If I edit 1 page multiple times before the purge queue has been processed I can end up with duplicate invalidations in the queue.

When an item is enqueued it should be checked for dups. If a duplicate exists it should not be enqueued.

Issue fork purge-2851893

Command icon Show commands

Start within a Git clone of the project using the version control instructions.

Or, if you do not have SSH keys set up on git.drupalcode.org:

Comments

adam.weingarten created an issue. See original summary.

pedrop’s picture

+1 for this, we are struggling with too long queues and this would be a significant help. I'm seeing the same urls a lot of times in the queue.

nielsvm’s picture

Project: URLs queuer » Purge
Version: 8.x-1.x-dev » 8.x-3.x-dev

This is not a purge_queuer_url problem as all it does is consuming Purge's API's, it has also no way of finding out if something was queued before or not. This makes it a generic purge-problem which may be the only place to fix it, but there are serious performance risks here if we're going to precheck the queue for each set of (group) inserts we're going to make.

Moving to the purge project, I'll look at a potential fix later.

In the meanwhile for users annoyed by this: process your queues more, use the late runtime processor for isntance!

Niels

rbayliss’s picture

+1 for this, although I can certainly see how it would be difficult to implement properly.

wim leers’s picture

Hah, I talked to @nielsvm in chat yesterday about exactly this!

I did something similar for Fileconveyor: https://github.com/wimleers/fileconveyor/issues/68 -> https://github.com/wimleers/fileconveyor/blob/master/fileconveyor/arbitr....

+===+

▶ _TASK LIST_:
- a) In the thread, which project was the issue moved to?
- b) From the thread, return the passage that begins at the words "Project: URLs queuer" and ends after "processor for isntance!".
The material after the thread isn't needed.

▶ _EXCERPTED RECORDS_:
+===+

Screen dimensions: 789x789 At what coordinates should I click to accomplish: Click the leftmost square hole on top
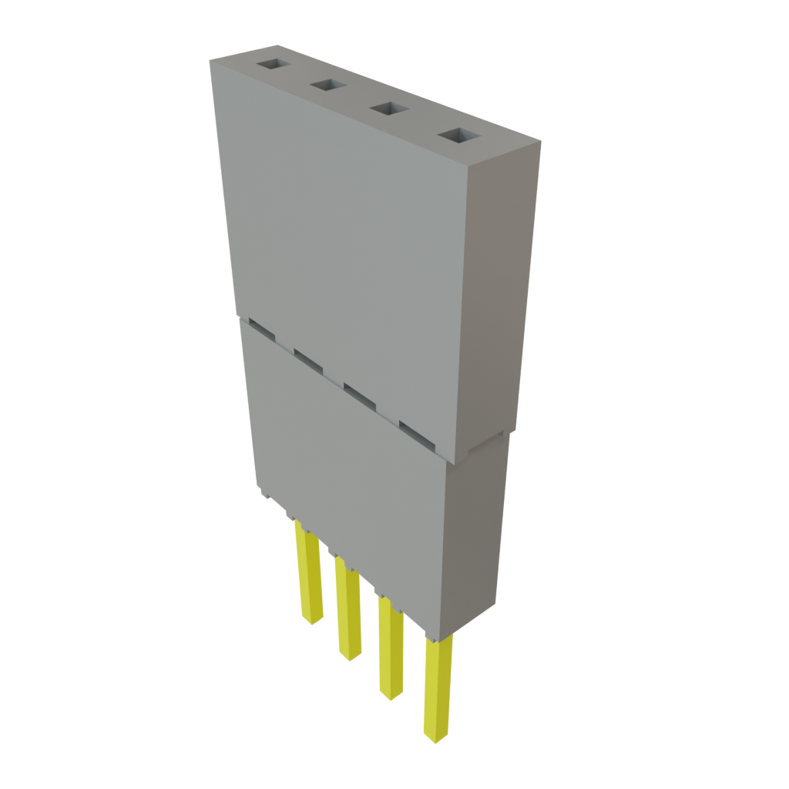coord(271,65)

+===+

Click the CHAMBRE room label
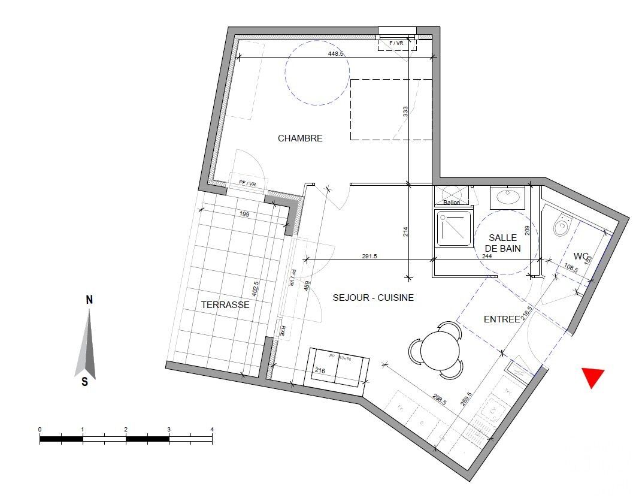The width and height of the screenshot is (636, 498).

+===+

▶ _EXERCISE RESULTS_:
- a) Purge

- b)
Project: URLs queuer » Purge
Version: 8.x-1.x-dev » 8.x-3.x-dev

This is not a purge_queuer_url problem as all it does is consuming Purge's API's, it has also no way of finding out if something was queued before or not. This makes it a generic purge-problem which may be the only place to fix it, but there are serious performance risks here if we're going to precheck the queue for each set of (group) inserts we're going to make.

Moving to the purge project, I'll look at a potential fix later.

In the meanwhile for users annoyed by this: process your queues more, use the late runtime processor for isntance!